Right. Right. Al you said that there's so much at stake in this leadership academy that the dice are loaded that they're going to send these graduates to schools where they're bound to succeed rather than schools where they're really needed. Why. Well if you are running an experimental model I'm not saying that this will be the case but it would be a clever thing to do to send these new newly knighted principals to schools where they will succeed. So it looks good. So the model can replicate itself. It's a dicey thing. It's a gamble if you send some of these new principals into a low performing school. Now obviously if you send them to a low performing school and they do well the rise and the difference will be dramatic. Whereas if they go to a high performing school they won't show too much change. Well it looks like Larry is going to be kind of thrown for a loop. He expected to go to middle school he's going to be sent to a high school and he's got to be sent to a high school sooner than he expected and sound too easy to me.

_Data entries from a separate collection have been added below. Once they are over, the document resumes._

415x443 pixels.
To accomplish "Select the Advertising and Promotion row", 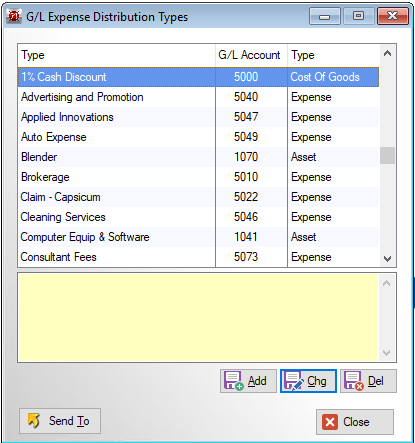I will click(198, 97).
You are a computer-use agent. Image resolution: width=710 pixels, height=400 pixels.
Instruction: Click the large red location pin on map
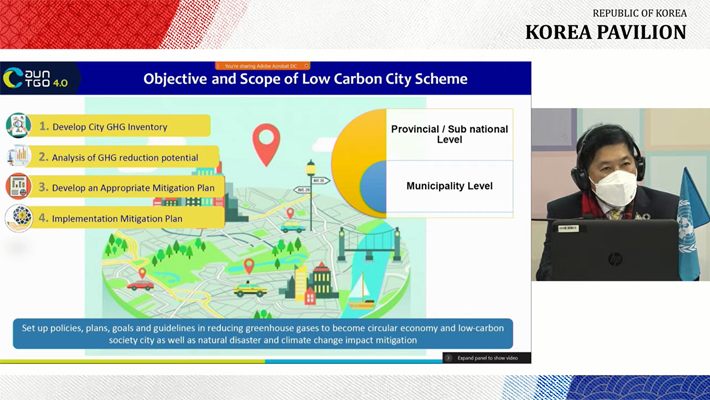(x=266, y=144)
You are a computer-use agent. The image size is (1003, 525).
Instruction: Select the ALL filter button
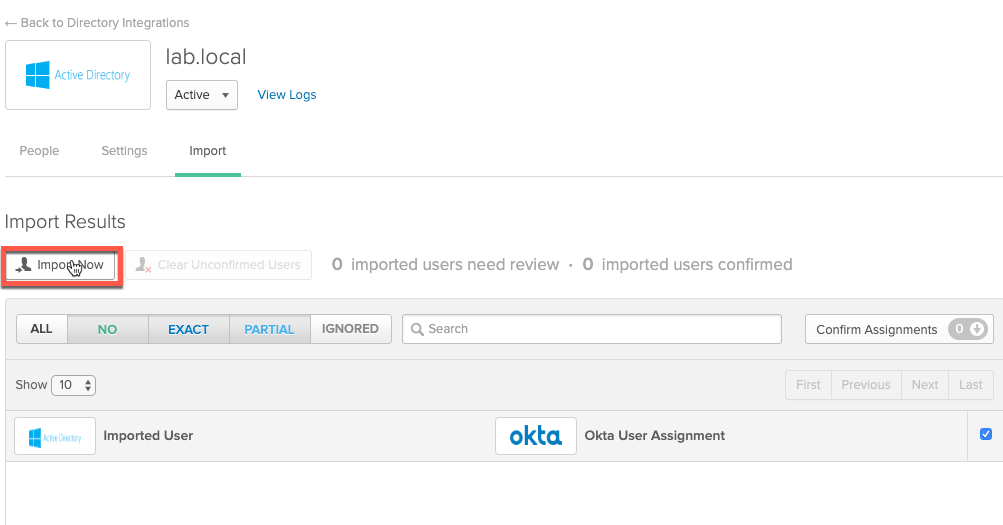pos(41,329)
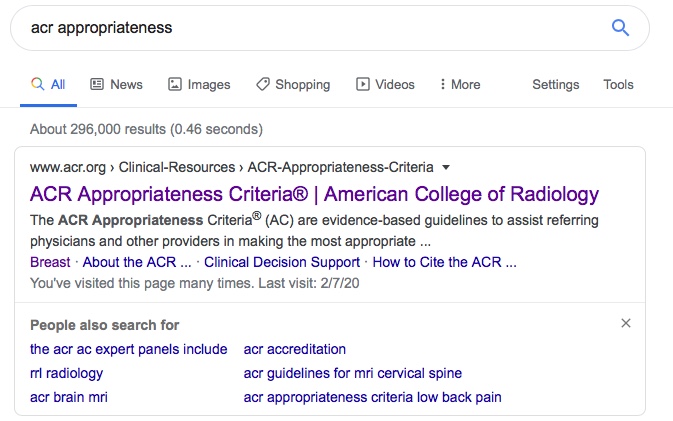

I would argue they probably should be set to easier schools so they can get some sense of success under their belt before they move over. I would doubt just what I know about New York whether they will have the luxury of being able to do that with all 60 or 70 of them each year because my guess is there are a lot of difficult schools of the earth that are going to need leadership right away. They're probably going to like Larry get thrown into the fray. Now you know in a comment that you made earlier to us that the good thing about this model is that it's moving from making principals who want to be to choosing principals who ought to be. How is it doing there. Well I think from what I understand they're sort of tapping these people into it I think one of the problems we've had historically is people sort of go into leadership so sort of I choose to be a leader so therefore I'm going to go with that may not always generate the best leaders where sometimes if you go down and you tap someone the shoulders that have you ever thought about being a leader maybe it hasn't occurred to them but they have the skills and the ingredients that would be a wonderful leader in this situation. And
so I think that we have to broaden our view of where leadership comes from education. It seems to me that this in part is trying to do that and I would support that. I think you saw this as kind of a negative you were calling this cherry picking but what's wrong with cherry picking. There's nothing wrong with cherry picking but when you're trying to set up a model that will be replicable throughout the city on a larger scale you like to try to pick your target to be typical of that which will ultimately be the population that you're going to serve. But isn't that assuming that there aren't a lot of you know extraordinary people out there that you can actually cherry pick. They're the special forces of principals. There are people who demonstrate leadership qualities after they have access to the position that were not evident before. And I think that there's always that danger zone that you're excluding people from an opportunity unjustly. And I think people ought to have an opportunity to try a leadership position.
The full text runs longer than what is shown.